Juste une chanson un peu de circonstance...;) Ecrite par Jeanne Cherhal et qui résume assez bien l'adage que si rien n'est jamais gagné dans la vie, rien n'est fondamentalement perdu d'avance non plus...
A ma famille.
"Une fois comme ça, tu serais venu vers moi,
t'aurais parlé, très peu mais juste assez
Un mot idiot, ça peut quand même tenir chaud,
C'est là tout bas, et c'est dit rien que pour toi.
***
Silence. On pense. On est des chiens de faïence.
Les yeux peureux, on a les même mots vieux.
Tu vas pas bien, et moi je trace mon chemin.

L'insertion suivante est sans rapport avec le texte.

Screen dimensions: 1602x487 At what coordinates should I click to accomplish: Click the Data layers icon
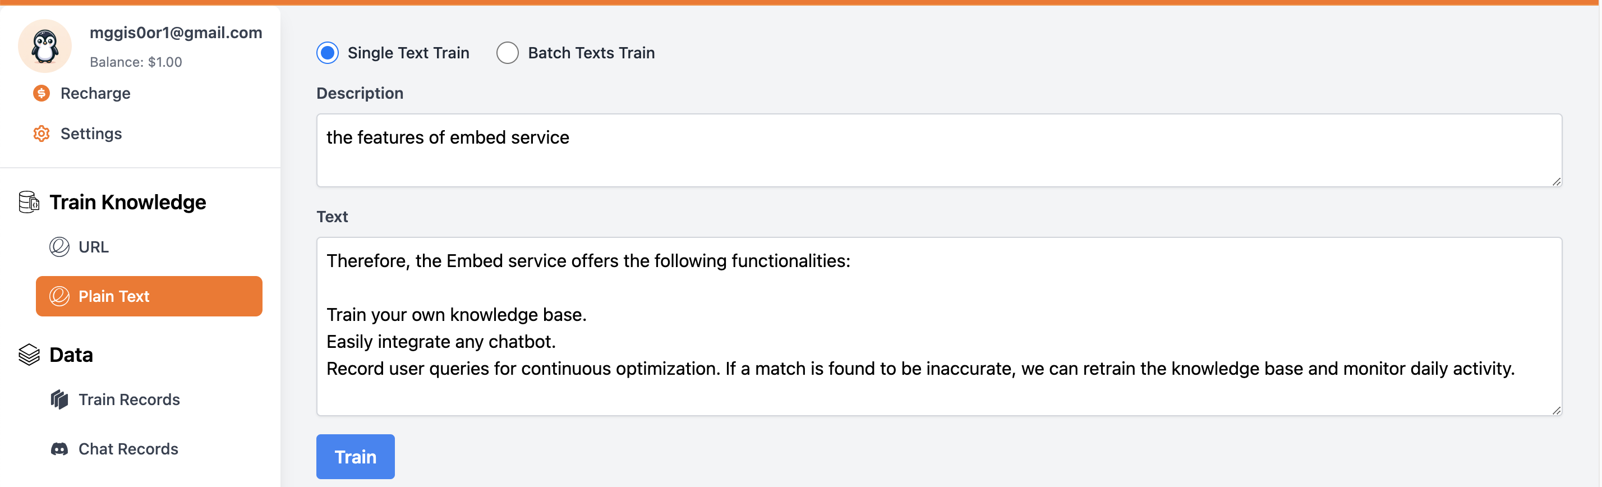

T'es là, tu doutes, tu reconnais plus la route.
Moi qui n'est jamais rien su faire
je veux te sortir de l'hiver.
***
Un mur, c'est dur, à démollir, ça c'est sûr,
et là, tu vois, y a un mur autour de toi.
Il est discret, mais plus solide que jamais
C'est con le béton, quand ça prend c'est pour de bon.
Tu pleures du coeur, t'es enfermé dans ta peur.
Tu perd tes repères, mais t'es toujours mon père
Moi qui n'ai jamais rien su faire,
je veux te sortir de l'hiver.
***
Mais un matin, tu diras "je reviens de loin".
T'auras retrouvé le goût de respirer.
Ton mal enfin, ira crever dans un coin,
et en riant tu marcheras droit devant.
Ce matin là, tu t'approcheras de moi.
Pour me parler, très peu mais juste assez.
Des mots très beaux qui sauront me tenir chaud,
dans la lumière, tu seras sorti de l'hiver.
*
Dans la lumière, tu seras sorti de l'hiver.